Performance Benchmark Results: JVM vs CLR

I was talking with someone the other day about Java vs .NET performance. I have never thought that much about it. He said that .NET was fast because it had a Just In Time compiler (“JIT”). I choked on my coffee. Java’s JVM has had a JIT for about 6 years now. Not only that, but I had never heard that .net was faster.
So, I decided to go and run some benchmarks for myself. Rather than dirty my machine by installing Windows, I fired up VMWare and installed it on a disposable file. I then started the arduous and frustrating experience of installing .net onto my VMWare pack of XP. Reading the EULA, I discovered that Microsoft had already foreseen the threat of benchmarks and banned disclosure of any benchmark information without written permission from them.
So, If I were to tell you that Java JVM based on JDK1.5 was 42% faster than .net’s CLR, based on a benchmark I had, that would be breaching the EULA. In reality I cannot even get started because of the mind boggling activation process required. Currently my 60 day trial activation key has been used too many times and my Visual Studio is disabled. I am enjoying the experience already!
There are some braver souls than me around. See http://www.shudo.net/jit/perf/. There benchmarks are current. They were last updated in December. They show that on SciMark, Java scored 324 vs .NET of 240. On Linpack, Java scored 413 vs .net’s 282. Adding the scores together gives 737 for Java and 522 for .net.
On their site there is a lot of detail and a lot of different versions. Check it out.
So, in complete agreement with the EULA, I can tell you that Java’s VM is 42% faster than .net’s CLR.
And the next time someone claims that .net is faster because it “has a JIT compiler” point them at the site.

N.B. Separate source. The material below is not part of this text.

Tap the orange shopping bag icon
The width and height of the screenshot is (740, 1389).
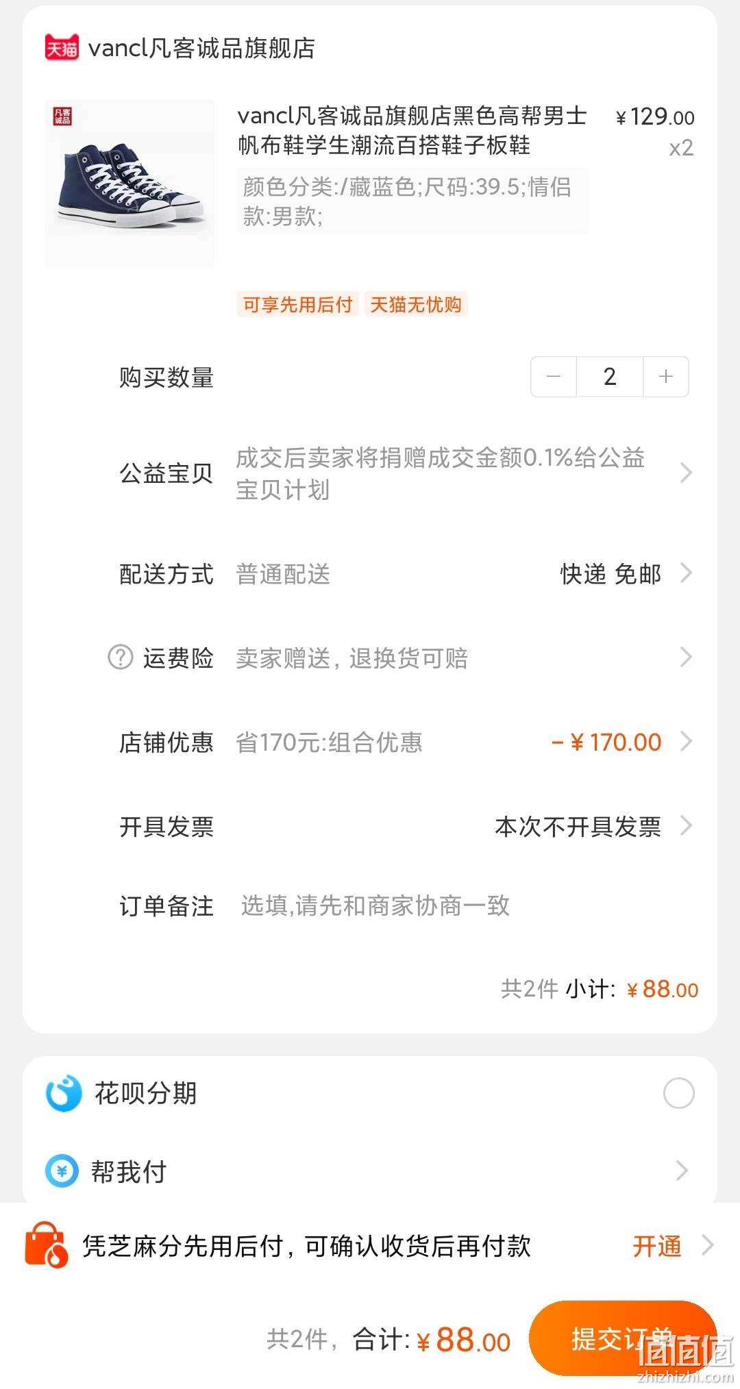46,1245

8 thoughts on “Performance Benchmark Results: JVM vs CLR

  1. You need to look again. The number your cite aren’t quite right, and your math is wrong — 240 + 282 != 695. It’s 522, making JDK 1.5 41% faster than .net on the combine mflops.
    Of course, you can’t really add mflops like you did, but the numbers do indicate that for math, the JDK is about 40% faster.

  2. Actually, the real reason why the CLR is “faster” than the JVM (for certain tasks, of course) is that Microsoft push a lot more tasks down to the native infrastructure that Windows provides. In other words, it does a lot less inside the CLR than Java does inside the JVM.
    While Microsoft focus on a single platform for the CLR, this is a logical choice for performance improvements.

  3. This is meaningless. Are they saying that the CLR is faster executing the same sequence of instructions on the same operating system as the JVM? Surely they don’t have the same instruction set so it’s impossible to compare “speed” directly. It’s just like comparing the “speed” of an Intel chipset with, say a G5. Clock speed alone means nothing – depends on what instructions are executing during each “tick” and efficiently they were compiled from the source code. If we could comare differently specified VMs for speed, I wonder if Cincom Smalltalk VM would beat both the CLR and the JVM. They’ve been doing this a lot longer than Sun or Microsoft.

  4. You used VMWare to run the benchmarks? There goes your credibility! Did you run both the Java and C# code on the same stack?

  5. Perhaps the .NET proponent was just ignorant of the state of the art on the Java platform. But it’s possible that he was having trouble communication about how on the CLR, the JIT is always used to produce native code. MSIL is never interpretted by the CLR whereas on the JVM, bytecode is often interpreted until hotspot identifies a method as requiring jitting.
    Also worth keeping in mind that the Microsoft JVM was the first to include a JIT, IIRC.

  6. Actually the .net results for the SciMark 2.0 Bench mark are out dated, and use a 1.0 version of .net.
    Out of curiosity, I ran the results on an XP box, using my 1.5 Java JRE, and .net 1.1, and .net 2.0 beta two, and here are the composite scores.
    Java 1.5: 230
    .Net 2.0 C#: 356
    .Net 2.0 C: 616
    .Net 1.1 C#: 340
    .Net 1.1 C: 575
    Note for the Java time, I just ran the bench mark off the web, so it may have incurred some
    browser over head.
    Personally, math oriented tests such as these can be misleading, as the two libraries can have such a wide variety of implementation, accuracy ect. Its not always a valid comparison. I’d love to see the see the SPEC JVM98 benchmark ported to C#.
    I’ll admit to being a .net fan, as well as Java, but I find .net to be generally 5-15% more performant then Java, which makes sense to me considering the CLR is designed specially for the windows platform, where as Java needs to provide cross platform support. I’m not sure what Sam’s point is. It seems valid to ask, you have a box, what runs similar tasks faster on it, the clr, or the jvm? I would be curious to see if java would have better performance ruining on the same physical box with Linux, instead of xp.